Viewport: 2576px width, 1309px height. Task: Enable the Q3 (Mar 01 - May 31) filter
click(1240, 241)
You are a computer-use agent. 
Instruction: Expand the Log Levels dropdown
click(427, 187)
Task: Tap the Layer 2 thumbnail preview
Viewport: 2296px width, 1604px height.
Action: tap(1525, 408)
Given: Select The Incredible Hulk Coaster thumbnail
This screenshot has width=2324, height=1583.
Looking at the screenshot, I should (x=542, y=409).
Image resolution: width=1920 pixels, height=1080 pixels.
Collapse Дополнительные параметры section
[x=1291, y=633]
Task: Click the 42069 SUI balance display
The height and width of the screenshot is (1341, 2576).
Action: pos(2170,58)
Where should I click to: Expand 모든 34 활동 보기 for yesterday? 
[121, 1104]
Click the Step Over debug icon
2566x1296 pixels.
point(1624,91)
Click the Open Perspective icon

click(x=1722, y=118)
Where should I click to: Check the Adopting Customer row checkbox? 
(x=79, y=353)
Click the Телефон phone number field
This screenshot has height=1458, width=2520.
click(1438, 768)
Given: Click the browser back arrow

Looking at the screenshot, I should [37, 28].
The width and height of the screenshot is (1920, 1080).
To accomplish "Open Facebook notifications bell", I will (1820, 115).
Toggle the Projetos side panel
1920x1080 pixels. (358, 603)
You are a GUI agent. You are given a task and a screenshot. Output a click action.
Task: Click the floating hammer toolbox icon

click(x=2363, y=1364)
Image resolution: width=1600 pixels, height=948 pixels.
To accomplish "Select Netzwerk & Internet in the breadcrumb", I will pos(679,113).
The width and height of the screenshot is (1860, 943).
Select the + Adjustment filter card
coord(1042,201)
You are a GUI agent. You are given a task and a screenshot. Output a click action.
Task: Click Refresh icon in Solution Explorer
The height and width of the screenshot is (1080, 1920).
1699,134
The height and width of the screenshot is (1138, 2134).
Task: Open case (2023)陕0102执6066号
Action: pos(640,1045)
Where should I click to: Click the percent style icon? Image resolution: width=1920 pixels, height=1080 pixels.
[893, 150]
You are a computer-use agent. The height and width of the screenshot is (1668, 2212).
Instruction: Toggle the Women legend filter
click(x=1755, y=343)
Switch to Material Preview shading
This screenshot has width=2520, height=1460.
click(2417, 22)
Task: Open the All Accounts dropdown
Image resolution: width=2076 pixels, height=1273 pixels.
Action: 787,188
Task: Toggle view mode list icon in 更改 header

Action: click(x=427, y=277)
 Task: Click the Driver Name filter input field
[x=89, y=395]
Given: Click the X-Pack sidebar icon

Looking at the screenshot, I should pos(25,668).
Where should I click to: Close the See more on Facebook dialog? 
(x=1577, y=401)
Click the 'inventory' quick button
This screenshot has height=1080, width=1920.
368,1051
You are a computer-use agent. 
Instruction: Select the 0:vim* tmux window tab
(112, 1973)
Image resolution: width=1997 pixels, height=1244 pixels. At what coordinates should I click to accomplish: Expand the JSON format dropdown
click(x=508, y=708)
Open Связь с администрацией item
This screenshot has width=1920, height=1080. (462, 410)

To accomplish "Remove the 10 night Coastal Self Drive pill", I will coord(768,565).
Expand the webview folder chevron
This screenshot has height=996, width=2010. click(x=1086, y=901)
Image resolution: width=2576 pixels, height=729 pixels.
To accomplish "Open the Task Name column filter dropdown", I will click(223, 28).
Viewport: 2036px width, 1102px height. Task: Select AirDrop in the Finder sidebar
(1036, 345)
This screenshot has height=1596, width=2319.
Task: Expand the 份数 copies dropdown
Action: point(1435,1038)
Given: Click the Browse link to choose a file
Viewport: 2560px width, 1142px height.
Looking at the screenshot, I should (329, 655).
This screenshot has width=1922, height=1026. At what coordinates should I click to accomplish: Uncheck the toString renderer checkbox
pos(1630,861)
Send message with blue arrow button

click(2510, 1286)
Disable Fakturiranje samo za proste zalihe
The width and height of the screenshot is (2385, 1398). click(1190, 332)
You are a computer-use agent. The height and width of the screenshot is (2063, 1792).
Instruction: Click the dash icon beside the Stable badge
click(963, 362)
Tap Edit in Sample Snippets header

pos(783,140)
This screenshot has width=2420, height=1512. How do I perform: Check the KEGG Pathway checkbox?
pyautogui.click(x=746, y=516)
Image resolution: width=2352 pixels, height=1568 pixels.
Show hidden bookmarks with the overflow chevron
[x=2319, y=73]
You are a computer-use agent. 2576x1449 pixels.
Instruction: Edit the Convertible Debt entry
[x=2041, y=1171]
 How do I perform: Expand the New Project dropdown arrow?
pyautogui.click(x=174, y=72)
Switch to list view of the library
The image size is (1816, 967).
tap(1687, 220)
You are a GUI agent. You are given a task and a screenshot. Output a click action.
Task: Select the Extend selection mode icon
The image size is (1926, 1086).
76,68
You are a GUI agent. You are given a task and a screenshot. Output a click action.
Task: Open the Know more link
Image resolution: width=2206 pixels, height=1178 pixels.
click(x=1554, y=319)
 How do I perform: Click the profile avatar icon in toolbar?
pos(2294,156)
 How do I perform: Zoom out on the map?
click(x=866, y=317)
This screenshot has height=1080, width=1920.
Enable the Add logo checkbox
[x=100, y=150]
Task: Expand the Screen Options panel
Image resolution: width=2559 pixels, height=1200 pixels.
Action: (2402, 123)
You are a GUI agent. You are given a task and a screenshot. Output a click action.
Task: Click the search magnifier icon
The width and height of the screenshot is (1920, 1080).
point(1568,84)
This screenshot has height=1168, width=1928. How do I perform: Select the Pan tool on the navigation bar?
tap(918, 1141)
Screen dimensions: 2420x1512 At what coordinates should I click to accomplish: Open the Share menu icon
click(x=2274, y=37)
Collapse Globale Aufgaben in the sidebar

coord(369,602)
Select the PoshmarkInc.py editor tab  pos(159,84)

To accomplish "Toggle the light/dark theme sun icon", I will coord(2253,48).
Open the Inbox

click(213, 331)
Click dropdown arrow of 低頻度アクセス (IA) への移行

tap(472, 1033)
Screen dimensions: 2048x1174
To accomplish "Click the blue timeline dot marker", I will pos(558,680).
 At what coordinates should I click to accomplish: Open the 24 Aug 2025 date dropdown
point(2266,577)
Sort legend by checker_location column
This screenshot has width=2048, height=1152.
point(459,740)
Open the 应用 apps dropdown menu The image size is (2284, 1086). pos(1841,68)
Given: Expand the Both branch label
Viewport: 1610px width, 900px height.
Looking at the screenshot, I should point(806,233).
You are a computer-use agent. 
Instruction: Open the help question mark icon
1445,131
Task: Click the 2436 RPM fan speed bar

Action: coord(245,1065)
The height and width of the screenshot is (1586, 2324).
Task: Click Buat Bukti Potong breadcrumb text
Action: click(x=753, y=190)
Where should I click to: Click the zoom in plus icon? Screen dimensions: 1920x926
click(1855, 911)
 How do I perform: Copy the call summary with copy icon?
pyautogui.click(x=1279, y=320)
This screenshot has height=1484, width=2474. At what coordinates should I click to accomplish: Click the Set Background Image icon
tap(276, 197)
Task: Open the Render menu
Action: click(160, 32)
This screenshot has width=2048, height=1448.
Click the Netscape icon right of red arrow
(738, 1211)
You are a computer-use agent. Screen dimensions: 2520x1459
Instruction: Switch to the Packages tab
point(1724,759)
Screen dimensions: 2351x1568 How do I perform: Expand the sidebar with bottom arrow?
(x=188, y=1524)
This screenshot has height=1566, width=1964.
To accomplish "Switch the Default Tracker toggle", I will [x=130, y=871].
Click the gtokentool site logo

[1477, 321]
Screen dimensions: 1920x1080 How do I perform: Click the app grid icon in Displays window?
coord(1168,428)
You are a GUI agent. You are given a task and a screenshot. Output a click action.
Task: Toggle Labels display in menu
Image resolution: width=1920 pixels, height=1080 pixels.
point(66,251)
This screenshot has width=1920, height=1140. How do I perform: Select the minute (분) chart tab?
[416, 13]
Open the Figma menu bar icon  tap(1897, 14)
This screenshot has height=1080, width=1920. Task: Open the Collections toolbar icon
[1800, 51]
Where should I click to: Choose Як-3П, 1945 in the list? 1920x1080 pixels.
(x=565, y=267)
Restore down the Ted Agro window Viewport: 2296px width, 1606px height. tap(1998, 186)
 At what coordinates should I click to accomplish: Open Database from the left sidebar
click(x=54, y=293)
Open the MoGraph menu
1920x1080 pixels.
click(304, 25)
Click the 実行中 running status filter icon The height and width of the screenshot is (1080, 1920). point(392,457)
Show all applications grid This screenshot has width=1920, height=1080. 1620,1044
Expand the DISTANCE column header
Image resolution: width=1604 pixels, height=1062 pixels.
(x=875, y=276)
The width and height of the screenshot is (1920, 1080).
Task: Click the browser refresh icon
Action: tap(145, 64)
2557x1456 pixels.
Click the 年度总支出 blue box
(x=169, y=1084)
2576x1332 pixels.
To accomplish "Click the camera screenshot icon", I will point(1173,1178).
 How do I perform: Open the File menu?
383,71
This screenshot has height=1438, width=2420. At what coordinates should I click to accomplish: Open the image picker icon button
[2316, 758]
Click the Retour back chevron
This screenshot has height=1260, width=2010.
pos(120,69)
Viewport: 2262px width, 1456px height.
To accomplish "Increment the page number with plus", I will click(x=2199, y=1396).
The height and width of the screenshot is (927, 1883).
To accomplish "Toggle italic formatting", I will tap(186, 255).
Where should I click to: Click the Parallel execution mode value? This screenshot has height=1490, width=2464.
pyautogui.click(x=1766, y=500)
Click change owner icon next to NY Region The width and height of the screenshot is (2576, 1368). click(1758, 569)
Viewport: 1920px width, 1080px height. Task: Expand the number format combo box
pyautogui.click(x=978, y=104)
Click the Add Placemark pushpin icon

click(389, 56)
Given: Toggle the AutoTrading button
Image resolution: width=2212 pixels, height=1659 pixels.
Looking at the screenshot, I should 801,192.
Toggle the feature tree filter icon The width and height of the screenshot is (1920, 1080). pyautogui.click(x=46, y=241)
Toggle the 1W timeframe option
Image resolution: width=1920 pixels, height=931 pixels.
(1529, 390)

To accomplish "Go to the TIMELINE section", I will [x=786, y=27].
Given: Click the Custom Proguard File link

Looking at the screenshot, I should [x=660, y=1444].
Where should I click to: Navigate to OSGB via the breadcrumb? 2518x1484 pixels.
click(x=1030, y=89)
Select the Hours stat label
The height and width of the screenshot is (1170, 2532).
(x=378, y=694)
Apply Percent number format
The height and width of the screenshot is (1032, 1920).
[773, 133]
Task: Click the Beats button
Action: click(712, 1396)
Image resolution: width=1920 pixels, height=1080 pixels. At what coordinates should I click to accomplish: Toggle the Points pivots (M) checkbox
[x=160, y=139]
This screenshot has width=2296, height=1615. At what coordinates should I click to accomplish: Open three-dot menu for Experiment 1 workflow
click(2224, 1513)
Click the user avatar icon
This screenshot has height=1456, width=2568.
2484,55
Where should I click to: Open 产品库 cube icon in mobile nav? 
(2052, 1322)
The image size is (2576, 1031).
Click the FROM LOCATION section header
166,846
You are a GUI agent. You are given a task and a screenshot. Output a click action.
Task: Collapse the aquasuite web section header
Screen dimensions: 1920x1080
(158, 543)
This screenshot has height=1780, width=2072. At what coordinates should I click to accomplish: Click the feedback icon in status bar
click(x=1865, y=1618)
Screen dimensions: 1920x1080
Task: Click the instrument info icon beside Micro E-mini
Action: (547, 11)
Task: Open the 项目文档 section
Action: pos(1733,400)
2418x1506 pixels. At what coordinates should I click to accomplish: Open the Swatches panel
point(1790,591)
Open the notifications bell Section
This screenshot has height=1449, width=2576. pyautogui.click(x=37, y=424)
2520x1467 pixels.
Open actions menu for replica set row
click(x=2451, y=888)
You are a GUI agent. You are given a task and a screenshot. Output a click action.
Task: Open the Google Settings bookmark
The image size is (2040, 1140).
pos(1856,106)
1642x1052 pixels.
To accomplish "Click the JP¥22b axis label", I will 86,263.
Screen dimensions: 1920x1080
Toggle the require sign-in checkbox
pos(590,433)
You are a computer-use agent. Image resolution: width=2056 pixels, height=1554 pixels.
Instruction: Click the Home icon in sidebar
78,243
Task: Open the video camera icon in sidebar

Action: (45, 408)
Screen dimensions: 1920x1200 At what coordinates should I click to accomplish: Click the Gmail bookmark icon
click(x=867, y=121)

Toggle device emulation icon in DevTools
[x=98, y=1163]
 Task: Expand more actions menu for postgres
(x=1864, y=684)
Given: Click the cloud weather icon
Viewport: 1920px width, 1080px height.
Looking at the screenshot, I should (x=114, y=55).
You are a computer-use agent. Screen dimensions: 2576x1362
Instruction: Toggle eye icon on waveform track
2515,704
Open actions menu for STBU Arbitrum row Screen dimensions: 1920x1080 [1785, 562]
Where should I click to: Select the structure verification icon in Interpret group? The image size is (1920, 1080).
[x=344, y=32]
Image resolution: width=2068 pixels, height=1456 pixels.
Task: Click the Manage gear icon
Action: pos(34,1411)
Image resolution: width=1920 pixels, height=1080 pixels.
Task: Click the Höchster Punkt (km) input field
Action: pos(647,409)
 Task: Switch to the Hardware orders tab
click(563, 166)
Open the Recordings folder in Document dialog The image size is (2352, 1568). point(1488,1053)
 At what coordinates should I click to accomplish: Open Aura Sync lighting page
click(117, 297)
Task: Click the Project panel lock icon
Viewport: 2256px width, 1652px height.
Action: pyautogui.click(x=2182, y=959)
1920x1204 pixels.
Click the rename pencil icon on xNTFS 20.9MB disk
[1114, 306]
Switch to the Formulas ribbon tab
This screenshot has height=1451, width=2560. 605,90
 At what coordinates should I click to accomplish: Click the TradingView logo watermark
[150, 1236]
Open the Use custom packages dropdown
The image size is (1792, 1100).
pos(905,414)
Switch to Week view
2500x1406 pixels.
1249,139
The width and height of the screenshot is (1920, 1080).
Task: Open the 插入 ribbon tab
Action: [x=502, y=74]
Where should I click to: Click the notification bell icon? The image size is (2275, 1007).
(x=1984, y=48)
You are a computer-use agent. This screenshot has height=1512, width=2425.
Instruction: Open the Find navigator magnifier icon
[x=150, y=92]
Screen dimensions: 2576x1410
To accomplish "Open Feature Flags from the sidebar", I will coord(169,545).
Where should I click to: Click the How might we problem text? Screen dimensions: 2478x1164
--------------------
■ ASSIGNMENT: Take from the material above the lines running from the one with "Open the Figma" through the one with "Expand the DISTANCE column header", and repeat them exactly, with nothing else.

■ WRITTEN REPLY:
Open the Figma menu bar icon  tap(1897, 14)
This screenshot has height=1080, width=1920. Task: Open the Collections toolbar icon
[1800, 51]
Where should I click to: Choose Як-3П, 1945 in the list? 1920x1080 pixels.
(x=565, y=267)
Restore down the Ted Agro window Viewport: 2296px width, 1606px height. tap(1998, 186)
 At what coordinates should I click to accomplish: Open Database from the left sidebar
click(x=54, y=293)
Open the MoGraph menu
1920x1080 pixels.
click(304, 25)
Click the 実行中 running status filter icon The height and width of the screenshot is (1080, 1920). point(392,457)
Show all applications grid This screenshot has width=1920, height=1080. 1620,1044
Expand the DISTANCE column header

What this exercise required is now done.